REQUIREMENT 1
List every option for implementing data transfer objects that the text on Data Transfer Objects in Python names.
REQUIREMENT 2
Carry the text on Data Transfer Objects in Python forward from its final sentence.

SOURCE DOCUMENT
Data Transfer Objects (DTO) in Python
How often did you find yourself implementing loads of objects or classes which only purpose were to keep data for a moment on the route from one software component to another? Usually, it happens all the time especially if you are separating the concerns in software, probably, according to Clean Architecture, Layered Architecture, or similar principles of code organization. According to them, you are taking care of isolation of your components and managment of directions of their dependencies. Some components communicate with others to do their job and inevitably share a part of their state. You want to avoid any leakage of the component specifics and keep their coupling as low as possible. So, you use Data Transfer Objects (DTO) to shape the component communication. Commonly, from implementation perspective, DTOs are objects with the state and no behavior. The Python Data Model and Python Standard Library offer several options to solve the problem. Among of them are: plain old Python classes, collections.namedtuple, typing.NamedTuple and dataclasses.dataclass.

RECORD SET
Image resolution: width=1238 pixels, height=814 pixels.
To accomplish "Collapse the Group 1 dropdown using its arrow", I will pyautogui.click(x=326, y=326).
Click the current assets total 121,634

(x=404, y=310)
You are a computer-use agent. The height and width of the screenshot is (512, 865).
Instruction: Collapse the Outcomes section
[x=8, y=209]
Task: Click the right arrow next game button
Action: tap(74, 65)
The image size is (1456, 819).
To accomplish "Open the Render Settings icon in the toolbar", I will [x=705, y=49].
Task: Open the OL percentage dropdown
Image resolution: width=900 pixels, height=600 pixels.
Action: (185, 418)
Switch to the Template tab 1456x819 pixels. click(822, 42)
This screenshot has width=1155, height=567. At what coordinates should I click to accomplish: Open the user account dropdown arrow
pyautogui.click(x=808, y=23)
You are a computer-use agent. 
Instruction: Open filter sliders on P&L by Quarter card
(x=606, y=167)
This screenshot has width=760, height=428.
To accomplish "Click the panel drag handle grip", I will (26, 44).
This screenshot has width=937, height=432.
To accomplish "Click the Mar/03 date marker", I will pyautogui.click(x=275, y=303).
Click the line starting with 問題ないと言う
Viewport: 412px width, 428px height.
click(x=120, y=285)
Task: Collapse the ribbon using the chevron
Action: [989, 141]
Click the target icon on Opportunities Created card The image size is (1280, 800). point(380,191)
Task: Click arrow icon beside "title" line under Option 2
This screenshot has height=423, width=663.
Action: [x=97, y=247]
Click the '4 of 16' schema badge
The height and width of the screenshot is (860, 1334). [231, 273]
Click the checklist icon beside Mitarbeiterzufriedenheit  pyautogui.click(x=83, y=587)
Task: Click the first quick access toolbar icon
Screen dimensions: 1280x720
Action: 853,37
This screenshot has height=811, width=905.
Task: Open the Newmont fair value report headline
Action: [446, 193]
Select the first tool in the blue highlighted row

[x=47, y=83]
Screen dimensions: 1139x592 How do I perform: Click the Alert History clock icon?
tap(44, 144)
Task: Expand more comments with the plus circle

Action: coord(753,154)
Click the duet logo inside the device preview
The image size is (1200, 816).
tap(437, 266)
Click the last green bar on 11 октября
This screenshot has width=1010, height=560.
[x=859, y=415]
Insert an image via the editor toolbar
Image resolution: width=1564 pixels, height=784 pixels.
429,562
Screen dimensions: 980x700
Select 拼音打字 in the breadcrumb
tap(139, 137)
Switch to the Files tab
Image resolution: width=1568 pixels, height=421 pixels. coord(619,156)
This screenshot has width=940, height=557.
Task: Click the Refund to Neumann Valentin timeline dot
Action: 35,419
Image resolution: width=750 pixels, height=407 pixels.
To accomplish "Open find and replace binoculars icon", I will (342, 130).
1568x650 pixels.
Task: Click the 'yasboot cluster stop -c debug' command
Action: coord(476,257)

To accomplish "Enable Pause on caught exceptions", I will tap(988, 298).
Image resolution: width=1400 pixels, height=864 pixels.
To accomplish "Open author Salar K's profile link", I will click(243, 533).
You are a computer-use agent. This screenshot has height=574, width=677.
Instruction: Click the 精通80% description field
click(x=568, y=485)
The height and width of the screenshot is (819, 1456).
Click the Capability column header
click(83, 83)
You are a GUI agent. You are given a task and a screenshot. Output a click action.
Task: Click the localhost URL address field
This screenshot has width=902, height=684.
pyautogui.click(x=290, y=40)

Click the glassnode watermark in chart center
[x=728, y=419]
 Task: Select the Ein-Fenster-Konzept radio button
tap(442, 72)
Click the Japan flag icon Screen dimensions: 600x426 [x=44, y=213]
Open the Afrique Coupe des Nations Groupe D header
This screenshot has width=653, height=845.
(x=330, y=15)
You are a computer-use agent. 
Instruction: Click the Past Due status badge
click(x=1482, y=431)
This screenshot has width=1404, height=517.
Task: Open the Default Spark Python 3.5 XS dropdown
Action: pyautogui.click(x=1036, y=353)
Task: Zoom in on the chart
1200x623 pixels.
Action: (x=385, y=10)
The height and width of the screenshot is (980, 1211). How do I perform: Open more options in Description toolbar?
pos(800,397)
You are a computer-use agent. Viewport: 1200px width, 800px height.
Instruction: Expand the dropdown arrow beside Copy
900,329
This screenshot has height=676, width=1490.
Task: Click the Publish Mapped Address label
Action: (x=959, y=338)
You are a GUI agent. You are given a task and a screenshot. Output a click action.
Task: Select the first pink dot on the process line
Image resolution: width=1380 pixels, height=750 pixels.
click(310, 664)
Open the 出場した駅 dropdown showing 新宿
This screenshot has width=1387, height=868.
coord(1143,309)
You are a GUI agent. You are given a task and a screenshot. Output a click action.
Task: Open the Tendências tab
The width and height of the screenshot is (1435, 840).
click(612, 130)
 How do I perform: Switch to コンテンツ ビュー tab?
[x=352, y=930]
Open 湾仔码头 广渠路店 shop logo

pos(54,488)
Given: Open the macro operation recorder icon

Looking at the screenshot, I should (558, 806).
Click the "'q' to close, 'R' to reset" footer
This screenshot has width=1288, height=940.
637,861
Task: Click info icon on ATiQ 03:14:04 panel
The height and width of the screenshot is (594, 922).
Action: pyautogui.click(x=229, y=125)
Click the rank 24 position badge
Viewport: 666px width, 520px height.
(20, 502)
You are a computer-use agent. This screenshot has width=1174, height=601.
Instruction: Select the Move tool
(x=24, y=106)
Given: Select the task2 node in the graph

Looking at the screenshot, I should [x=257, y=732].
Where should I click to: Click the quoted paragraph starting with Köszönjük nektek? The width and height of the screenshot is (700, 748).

WRITTEN RESPONSE 1
- Plain old Python classes
- collections.namedtuple
- typing.NamedTuple
- dataclasses.dataclass

WRITTEN RESPONSE 2
Classes As a Classical DTO Implementation
This is the option that pops into the mind of anyone familiar with Object-Oriented Programming (OOP). This approach is not specific to Python. You have it in your toolbox in every OOP language. Usually, this is the first you think of when coming to Python from another OOP language like Java or C#. The general idea is simple: class with a state. A typical User class as DTO, that you may want to share, say, between your authentication component and some of the service components of your domain model, can be implemented as:
class User:
def __init__(self, name: str, email: str, age: int, role: str="guest"):
self.name = name
self.email = email
self.age = age
self.role = role
user = User("John Doe", "john.doe@example.com", 35)
The class-based DTO can be tuned by overriding dunder methods such as __str__(), __repr__(), etc., directly in the class body. On the other side, it has no guarantees of object immutability out of the box (which is highly desired for DTOs in the majority of cases) and it is more verbose and memory consuming than the other approaches considered below.
Simple collections.namedtuple() Factory Function for Immutable DTO
This is the lightweight and more Pythonic approach to DTO than the previous one. Under the hood, the colleciton.namedtuple() is implemented as the factory function that returns a new tuple subclass. If needed, you can further extend it via inheritance by overriding dunders (just watch out for __slots__ = () to keep the memory consumption low in this case). The User DTO class from the previous section can be implemented as follows:
from collections import namedtuple
# Create a tuple subclass named User with the specified attributes.
User = namedtuple("User", ["name", "email", "age", "role"], defaults=["guest"])
# Create an instance of the User type.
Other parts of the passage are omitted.